▸ EXERCISE INSTRUCTIONS:
Continue the passage on India's Hindu nationalist politics and its stance toward Pakistan, picking up after its final sentence.

Therefore he asks for the evidence. India has nothing to offer. It is just a stunt to blame Pakistan to achieve some domestic political ends, as Steve Coll, managing editor of The Post, has described it in the following words: "But India's Hindu nationalist politicians, supported by deep public anger over terrorist attacks on Indian targets, may not be fully sold.

Ailing and in the last hours of a career devoted to remaking India through religious-nationalist fervor, Prime Minister Atal Bihari Vajpayee is writing the conclusion to his political legacy. Two years ago, reaching out to Pakistan for peace talks, Vajpayee styled himself as an Indian Nixon in China. When his attempt failed, he returned to the martial rhetoric of his party's electoral campaigns. On Wednesday, Vajpayee thundered that India's army should prepare for a "decisive battle" and promised "a new chapter of victory" over Pakistan. “For months, with elections looming, India has been using its war cries in an attempt to coerce progress on the ground in Kashmir.

The insurgency has become India's bleeding wound, draining its treasury, tying down its army, soiling its reputation and constraining its global ambitions.

Vajpai's party lost last few state elections and other elections are looming ahead. He has to follow the call of his party to support Hindu nationalism, which stands for the acquisition of greater military capability and nuclear weapons. Two Indian scientists, M V. Ramana and A. H. Nayyar, living in America, write in “Scientific American “Domestic developments added to the pressure. India witnessed the rise of Hindu nationalism. For decades, parties subscribing to this ideology, such as the Bharatiya Janata Party (BJP), had espoused the acquisition of greater military capability--and nuclear weapons. It was therefore not surprising that the BJP ordered nuclear tests immediately after coming to power in March 1998.

In another article in a mouthpiece of “The Hindu M.V. Ramana writes about another protagonist of Hindu nationalism, i.e. RSS, “The Rashtraiya Swayamsevak Sangh (RSS) has never hidden its desire to use nuclear weapons against Pakistan.
“During the Kargil War, Panchjanya, the RSS mouthpiece, proclaimed: "The time has come again for India's Bheema to tear open the breasts of these infidels and purify the soiled tresses of Draupadi with blood.

▸ SOURCE DATA:
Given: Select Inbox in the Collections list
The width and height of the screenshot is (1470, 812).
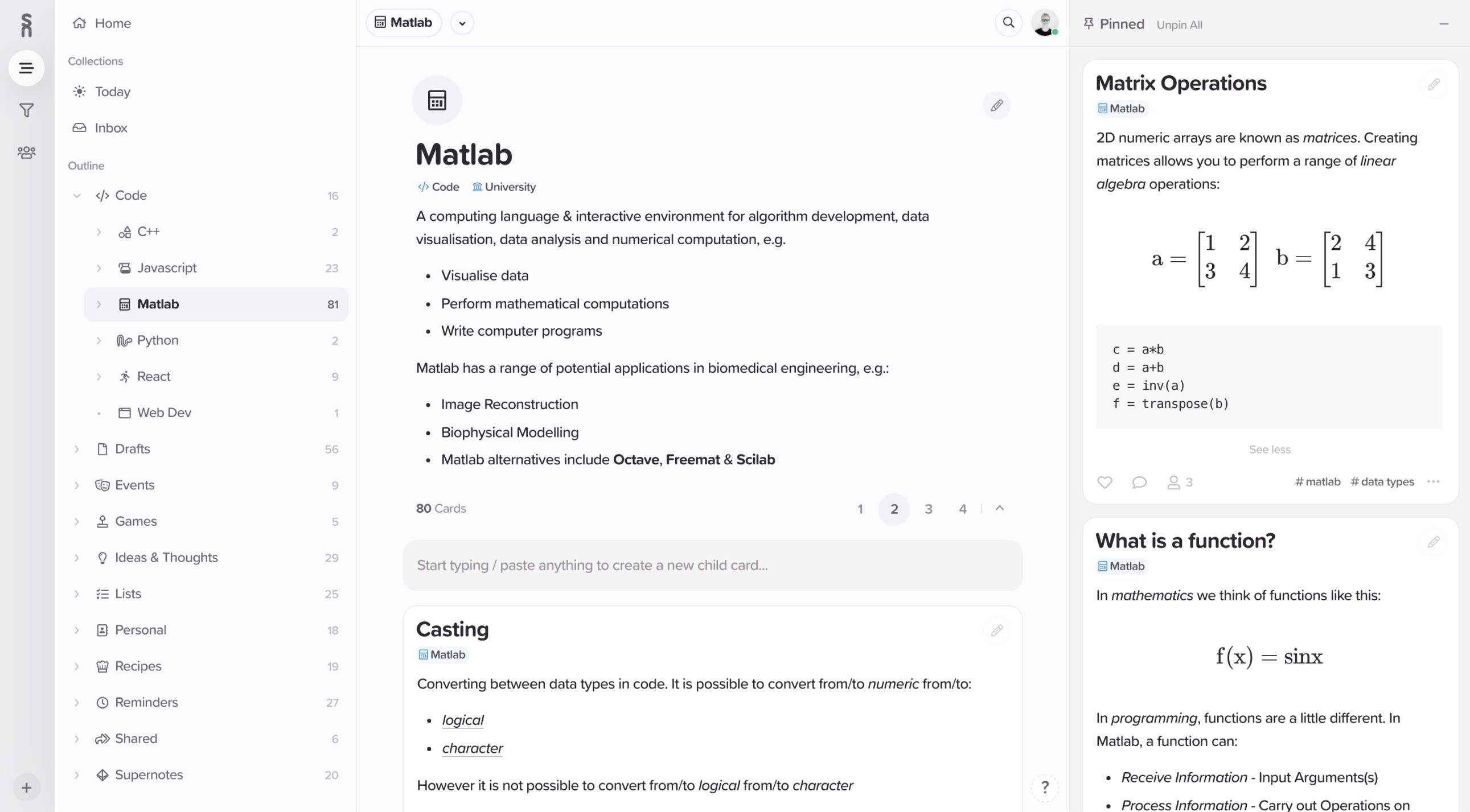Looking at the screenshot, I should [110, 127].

▸ RESPONSE FOR THIS EXERCISE:
Pakistan will not listen just like that. We have a centuries-old debt to settle with this mindset. It is the same demon that has been throwing a challenge at Durga since the time of Mahammad bin Qasim. Arise Atal Behari! Who knows if fate has destined you to be the author of the final chapter of this long story? For what have we manufactured bombs? For what have we exercised the nuclear option?"8 Given such exhortations, if a military officer sympathetic to the RSS is authorized to use nuclear weapons, then the possibility of his launching a weapon against Pakistan
cannot be ruled out.

Unfortunately, these advocates of the Hindu nationalism do not realize how dangerous a game they are playing for the rise of their ideology.

According to a report published in Washington Post based on an American intelligence assessment, a full-scale nuclear exchange between the two rivals, India and Pakistan could kill up to 12 million people immediately and injure up to 7 million, Pentagon officials say.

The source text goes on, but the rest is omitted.